The point of this exercise is that "why" isn't always a valid question. Sometimes the answer is "it just is". There are certain fundamental principles, one of them being "causing suffering to innocent people is wrong", that all morality is based on, but that principle itself doesn't have or need a justification. It isn't the only one either (another obvious one is that lying is immoral).

So anyway, if morality is all based on things that don't come from logic, you might still want to know why (causally) I think something about morality that doesn't seem true to you, if it's possible to resolve the disagreement. It usually is! To resolve such a disagreement, if you haven't already been through this, we need to go through how conclusions about morality are supposed to be reached.

Obviously, the fundamental principles of morality are not themselves self-evident. We don't have an innate infallible knowledge of what the principles of morality are, or else I wouldn't have spent years trying to figure them out. What we do have innate infallible knowledge of is the morality of actions *we can immediately take*. Ethics, like all the rest of philosophy, is about generalization. We can reach conclusions about ethics by extrapolating from these innate feelings of morality what might be the rules they operate by.

We *don't* have infallible knowledge of the morality of actions we *can't* immediately take; when we judge the morality of such actions, we're actually using our instinct (subconscious learned patterns) to imagine what our conscience would say if we were in that position. This process is, of course, fallible.
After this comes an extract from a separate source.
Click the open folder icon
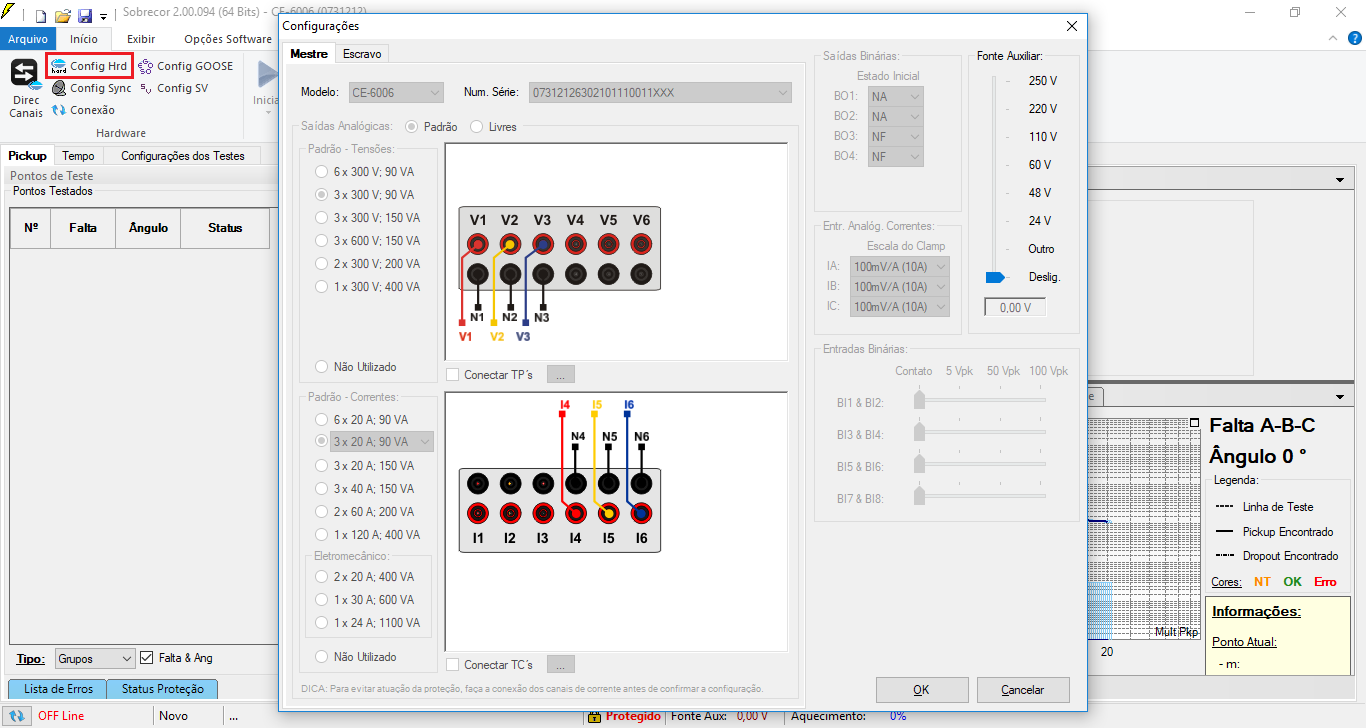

Another caveat is that, just like reason in its domain, conscience depends on having the correct inputs. Of course an infallibly wise person could be 'wrong' on a practical judgement if you lied to them about the facts of the case. Conscience, similarly, depends on being fully aware of how everyone involved will be affected by an action. For example a newborn likely doesn't realize that the other people around them have feelings like they do, so they may not feel anything from their conscience. Hypotheticals are even more so: since you're not actually in the situation, your mind might fill in some details the statement of the scenario left out (such as assuming that a crime is motivated purely by sadism because no motive was mentioned), and if you didn't realize you were doing this, you could get a bad guess from your instinct on what your conscience would say. I have made that exact mistake before - implicitly assuming that a hypothetical crime were motivated purely by sadism - and it led me to think for a long time that there was no difference between action and inaction, when in fact the difference is really important and is the foundation of libertarianism! I noticed the error much later when I thought of many scenarios where my instinctive judgement didn't seem to align with the principle I thought I had extrapolated.

Difference between action and inaction

For the purposes of merit and blame though, conscience is infallible without any caveats, because of course you can't be at fault for doing what you had no way to know was wrong.

If you understand all this, then you understand how to argue about morality. It's very different from arguing about most other things; errors about most things are the result of confusion about the mapping between words and concepts. Errors about morality - when not the result of indoctrination or bias - are usually failures to properly consider a scenario, or a flawed instinct about that scenario due to not having experienced anything similar in the right ways. Thus, you can sometimes change my mind about an ethical judgement by calling my attention to a facet of the scenario I have glossed over, or by comparing it to a similar scenario.